Kazuto menatap kaki kiri yang diacungkan itu, lalu beralih menatap tangga di
depannya. Setelah berpikir sejenak, ia menyerahkan botol sake kepada Keiko, lalu
berjalan ke tangga dan duduk di anak tangga teratas, memunggungi Keiko.
“Apa?” tanya Keiko tidak mengerti.
Kazuto menoleh dan menepuk punggungnya sendiri. “Ayo, biar kugendong
sampai ke bawah. Kau pasti susah naik-turun tangga dengan kaki seperti itu.”
Keiko ragu-ragu. Alisnya terangkat. “Kau yakin?”
“Tentu.”
“Aku lumayan berat.”
“Kelihatannya memang begitu.”
Keiko berkacak pinggang. “Nah, apa maksudmu sebenarnya?”
“Oh, ayolah. Aku hanya bercanda,” sela Kazuto sambil tertawa kecil. “Aku mulai
kedinginan, jadi tolong cepat.”
Keiko menarik napas. “Sebaiknya kau tidak menyesal,” gumamnya sambil berdoa
dalam hati semoga laki-laki itu tidak ambruk karena berat badannya. Setelah
memantapkan hati, Keiko merangkulkan kedua lengannya di leher Kazuto dan
membiarkan laki-laki itu menggendongnya.
“Wah, ternyata kau...”
Keiko memukul bahunya. “Sudah kubilang!”
Kazuto tertawa dan berdiri tanpa kesulitan. “Aku hanya ingin bilang ternyata kau
tidak seberat yang kuduga.”
“Tidak seberat yang kauduga?” tanya Keiko sambil mengerutkan kening. “Jadi
maksudmu aku terlihat gemuk?” Suaranya agak melengking.
Kazuto menggumamkan sesuatu yang tidak jelas dan menuruni anak tangga
dengan hati-hati.
“Apa katamu?” tanya Keiko sambil bergerak-gerak ingin melihat wajah Kazuto.
Kazuto memperbaiki posisi Keiko di punggungnya sambil mendesah, “Kau sadar
aku sedang menggendongmu turun tangga? Kalau kau tidak mau kita jatuh terguling
sepanjang jalan, sebaiknya kau tidak bergerak-gerak.”
“Tadi kaubilang aku tidak berat,” protes Keiko.
“Kau memang tidak berat. Setidaknya tidak seberat yang kuduga.”

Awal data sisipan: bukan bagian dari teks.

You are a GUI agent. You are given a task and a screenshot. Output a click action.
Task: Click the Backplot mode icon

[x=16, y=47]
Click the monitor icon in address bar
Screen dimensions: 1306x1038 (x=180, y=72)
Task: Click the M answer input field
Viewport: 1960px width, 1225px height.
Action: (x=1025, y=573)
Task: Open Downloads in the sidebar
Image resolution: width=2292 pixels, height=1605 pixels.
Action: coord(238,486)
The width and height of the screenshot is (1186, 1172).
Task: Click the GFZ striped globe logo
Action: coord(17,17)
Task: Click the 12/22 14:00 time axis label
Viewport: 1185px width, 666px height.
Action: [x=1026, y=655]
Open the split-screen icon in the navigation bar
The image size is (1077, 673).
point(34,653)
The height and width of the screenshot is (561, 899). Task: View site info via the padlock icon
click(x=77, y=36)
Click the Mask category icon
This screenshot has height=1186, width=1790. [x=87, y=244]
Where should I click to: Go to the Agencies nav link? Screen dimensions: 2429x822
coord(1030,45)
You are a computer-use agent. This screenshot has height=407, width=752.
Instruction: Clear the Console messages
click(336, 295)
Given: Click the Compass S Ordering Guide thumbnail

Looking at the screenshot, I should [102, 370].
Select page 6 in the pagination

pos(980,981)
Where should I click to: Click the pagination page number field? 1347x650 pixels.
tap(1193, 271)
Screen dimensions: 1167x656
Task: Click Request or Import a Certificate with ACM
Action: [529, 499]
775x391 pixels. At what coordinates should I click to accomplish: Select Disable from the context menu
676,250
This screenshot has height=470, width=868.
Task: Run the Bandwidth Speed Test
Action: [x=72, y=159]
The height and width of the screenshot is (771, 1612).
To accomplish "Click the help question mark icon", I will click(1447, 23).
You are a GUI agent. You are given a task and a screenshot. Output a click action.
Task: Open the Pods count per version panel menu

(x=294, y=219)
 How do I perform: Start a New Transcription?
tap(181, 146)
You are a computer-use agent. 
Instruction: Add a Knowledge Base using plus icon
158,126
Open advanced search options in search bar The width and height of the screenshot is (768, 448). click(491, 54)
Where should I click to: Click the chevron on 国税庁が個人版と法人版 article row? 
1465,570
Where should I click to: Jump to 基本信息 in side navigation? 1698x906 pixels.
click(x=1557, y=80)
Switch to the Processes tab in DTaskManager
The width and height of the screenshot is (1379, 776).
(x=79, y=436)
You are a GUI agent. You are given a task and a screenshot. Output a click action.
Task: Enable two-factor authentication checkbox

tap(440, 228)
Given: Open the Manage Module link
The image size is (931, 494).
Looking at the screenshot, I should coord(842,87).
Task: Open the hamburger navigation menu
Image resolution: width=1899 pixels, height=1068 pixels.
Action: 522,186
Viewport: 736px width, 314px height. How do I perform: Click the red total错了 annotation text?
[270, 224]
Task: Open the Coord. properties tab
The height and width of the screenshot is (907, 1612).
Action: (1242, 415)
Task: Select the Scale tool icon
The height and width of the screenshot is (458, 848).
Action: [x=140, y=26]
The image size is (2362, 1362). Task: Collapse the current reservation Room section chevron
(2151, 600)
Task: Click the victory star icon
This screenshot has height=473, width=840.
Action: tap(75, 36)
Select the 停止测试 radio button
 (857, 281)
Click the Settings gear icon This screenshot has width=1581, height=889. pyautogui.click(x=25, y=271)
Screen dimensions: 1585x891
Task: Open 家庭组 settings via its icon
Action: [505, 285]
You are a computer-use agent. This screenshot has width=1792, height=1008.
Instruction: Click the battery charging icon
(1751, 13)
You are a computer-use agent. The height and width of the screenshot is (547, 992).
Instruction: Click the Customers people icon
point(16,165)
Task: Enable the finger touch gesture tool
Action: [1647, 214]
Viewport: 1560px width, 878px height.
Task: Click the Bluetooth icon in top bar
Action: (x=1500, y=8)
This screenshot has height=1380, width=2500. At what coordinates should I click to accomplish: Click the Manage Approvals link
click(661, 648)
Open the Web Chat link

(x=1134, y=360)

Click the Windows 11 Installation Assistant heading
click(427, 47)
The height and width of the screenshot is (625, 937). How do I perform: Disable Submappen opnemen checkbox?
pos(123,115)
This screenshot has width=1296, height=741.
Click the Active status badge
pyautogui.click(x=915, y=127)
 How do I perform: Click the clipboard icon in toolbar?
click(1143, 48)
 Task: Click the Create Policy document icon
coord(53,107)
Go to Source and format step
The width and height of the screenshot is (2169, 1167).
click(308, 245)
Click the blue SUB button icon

Keiko kembali mengernyitkan kening tidak mengerti. “Lalu kenapa kaubilang kita
bisa jatuh terguling kalau aku memang tidak berat?”
“Karena kalau kau bergerak-gerak, aku bisa kehilangan keseimbangan. Itu
masalahnya,” sahut Kazuto dengan nada seperti sedang menjelaskan kepada anak kecil
berumur lima tahun kenapa manusia tidak bisa terbang seperti burung.
“Tidak mungkin,” balas Keiko, masih tidak puas. “Kalau aku memang seringan
bulu, meskipun sekarang aku berjumpalitan, kau tidak mungkin jatuh.”
Kazuto tertawa. “Siapa bilang kau seringan bulu?”
Keiko mengguncang-guncang bahu Kazuto. “Jadi menurutmu aku gemuk?”
pekiknya. “Ayo, bicara yang jelas!”
Tawa Kazuto semakin keras. “Aduh, kau mencekikku.”
Keiko tidak bisa menahan diri untuk ikut tertawa, tapi ia tetap merangkul leher
Kazuto erat-erat dan mengancam, “Jadilah pria sejati dan bicara yang jelas. Aku gemuk
atau tidak?”
Dan pembicaraan tentang cinta pertama Keiko pun untuk sementara terlupakan.